The European Medicines Agency's Committee for Medicinal Products for Human Use has granted a positive opinion to dasatinib in combination with chemotherapy for the treatment of pediatric patients with newly diagnosed Philadelphia chromosome-positive acute lymphoblastic leukemia.
Fouad Namouni, MD
The European Medicines Agency's Committee for Medicinal Products for Human Use (CHMP) has granted a positive opinion to dasatinib (Sprycel) in combination with chemotherapy for the treatment of pediatric patients with newly diagnosed Philadelphia chromosome (Ph)-positive acute lymphoblastic leukemia (ALL), according to Bristol-Myers Squibb, the manufacturer of the TKI.1
This recommendation includes dasatinib in tablet form and powder for oral suspension formulation, the latter of which was approved by the European Commission in July 2018.
“We are pleased with today’s CHMP recommendation for Sprycel in pediatric patients with Ph-positive ALL, and look forward to the possibility of expanding Sprycel’s pediatric indications in the [European Union] to include young patients with this particularly high-risk leukemia,” said Fouad Namouni, MD, head, oncology development, Bristol-Myers Squibb.
The positive opinion is based on findings from the ongoing, multicenter, historically controlled, phase II CA180-372 trial (NCT01460160), which is evaluating the addition of dasatinib to a chemotherapy regimen modeled on a Berlin-Frankfurt-Munster high-risk backbone in pediatric patients with newly diagnosed Ph-positive ALL.
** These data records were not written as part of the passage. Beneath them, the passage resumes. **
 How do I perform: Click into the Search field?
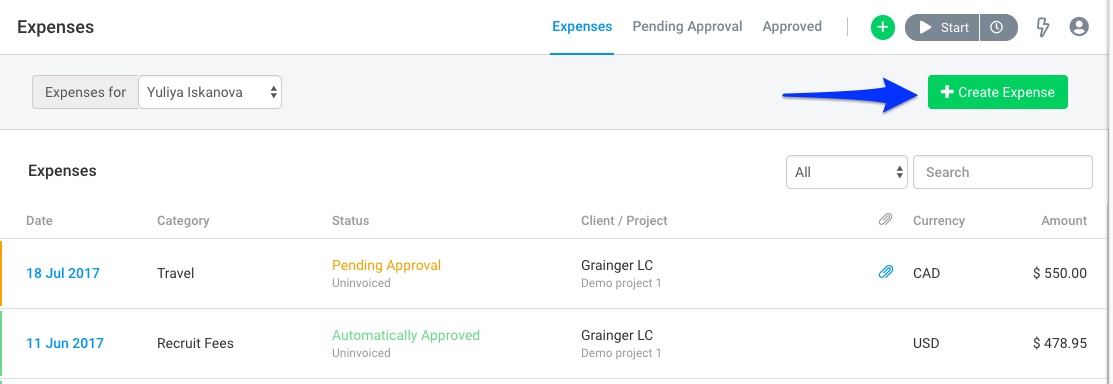tap(1002, 172)
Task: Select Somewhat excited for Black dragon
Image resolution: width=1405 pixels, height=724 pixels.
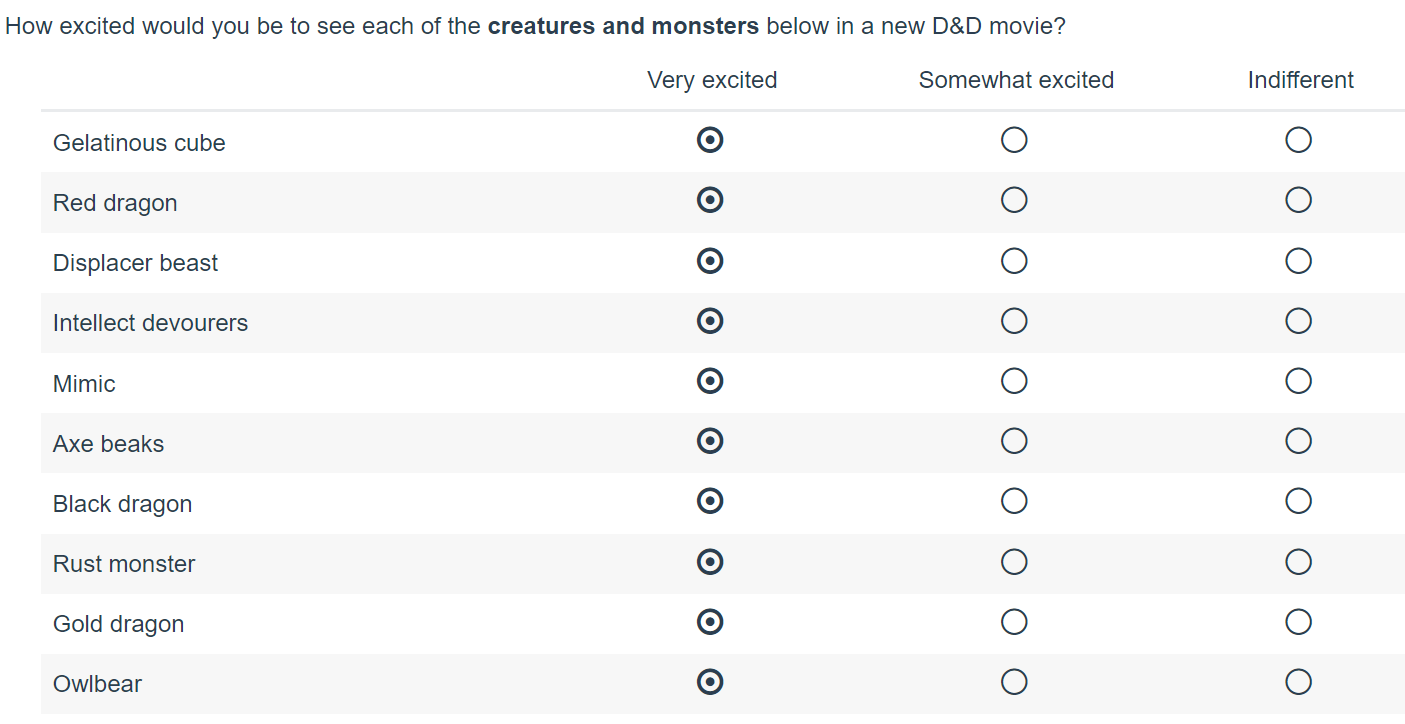Action: [x=1014, y=501]
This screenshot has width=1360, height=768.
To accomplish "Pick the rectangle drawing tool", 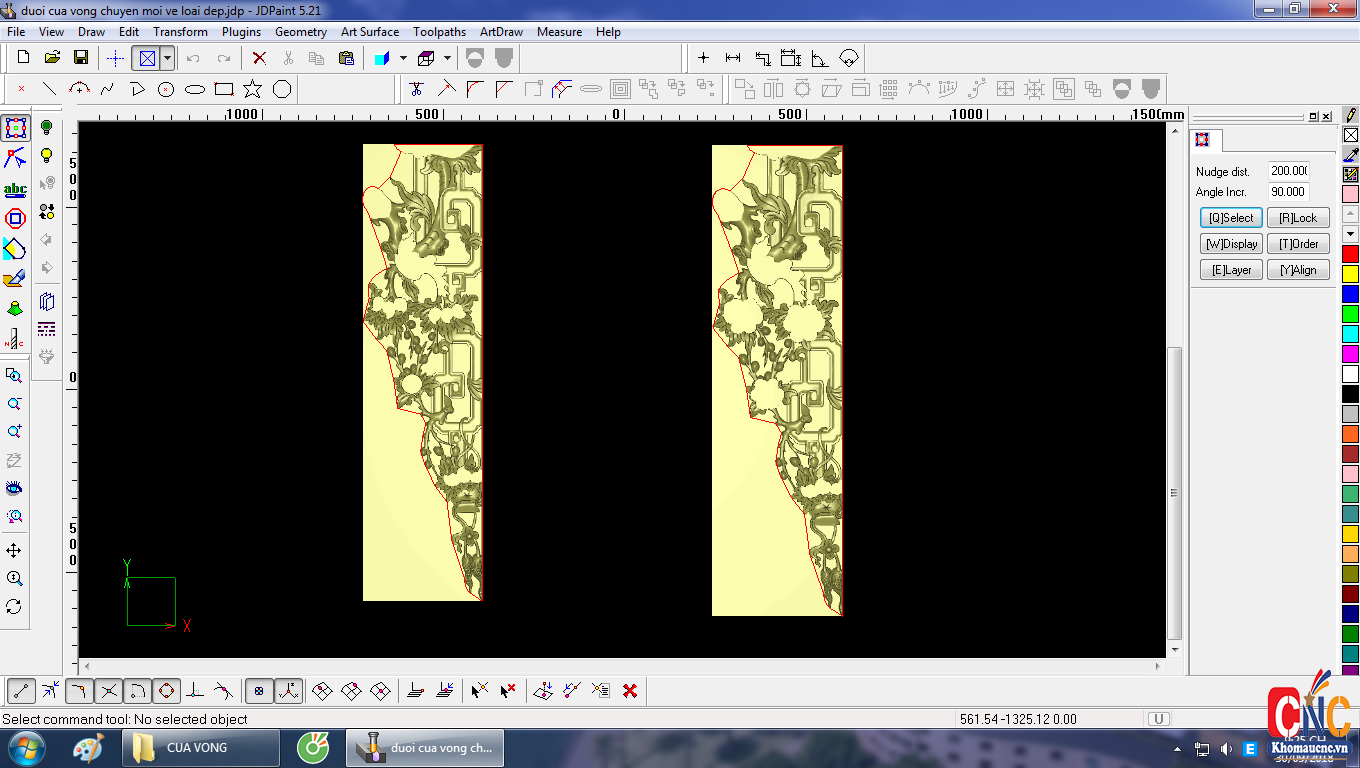I will pyautogui.click(x=224, y=89).
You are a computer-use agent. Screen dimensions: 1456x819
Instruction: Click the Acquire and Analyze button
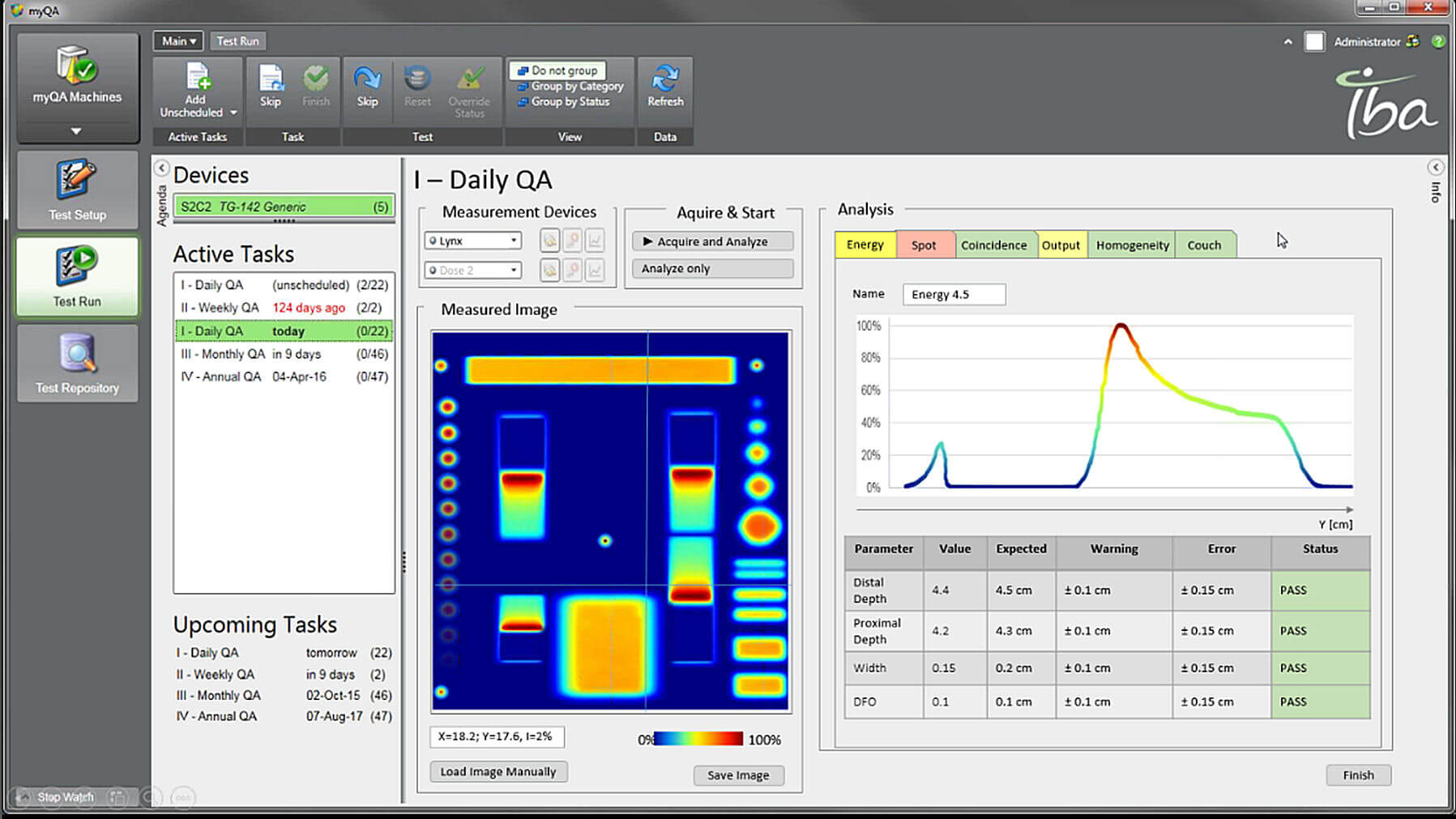coord(711,241)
In results of the study, which were presented at the 2017 ASH Annual Meeting, the 3-year event-free survival rate for the dasatinib combination was 65.5% (95% CI, 57.7%-73.7%), while the 3-year overall survival (OS) rate was 91.5% (95% CI, 84.2%-95.5%).2
In the trial, 106 patients aged <18 years old were treated with continuous daily dasatinib starting at day 15 of induction chemotherapy. A complete remission was achieved by all treated patients. At day 78, which was the end of first block of treatment, patients with minimal residual disease (MRD) ≥0.05% were eligible for hematopoietic stem cell transplantation (HSCT) in first remission. This was also true for patients with MRD 0.005% to 0.05% who were still MRD-positive following an additional 3 high-risk chemotherapy blocks. Of the 106 treated patients, 19 met these criteria, with 14.2% (n = 15) being treated with HSCT. The other 91 patients were treated with dasatinib plus chemotherapy for 2 years.
Regarding safety, grade 3/4 adverse events (AEs) with the combination included febrile neutropenia (75.5%), sepsis (23.6%), bacteremia (24.5%), elevated ALT (21.7%), elevated AST (10.4%), pleural effusion (3.8%), edema (2.8%), hemorrhage (5.7%), and cardiac failure (0.8%).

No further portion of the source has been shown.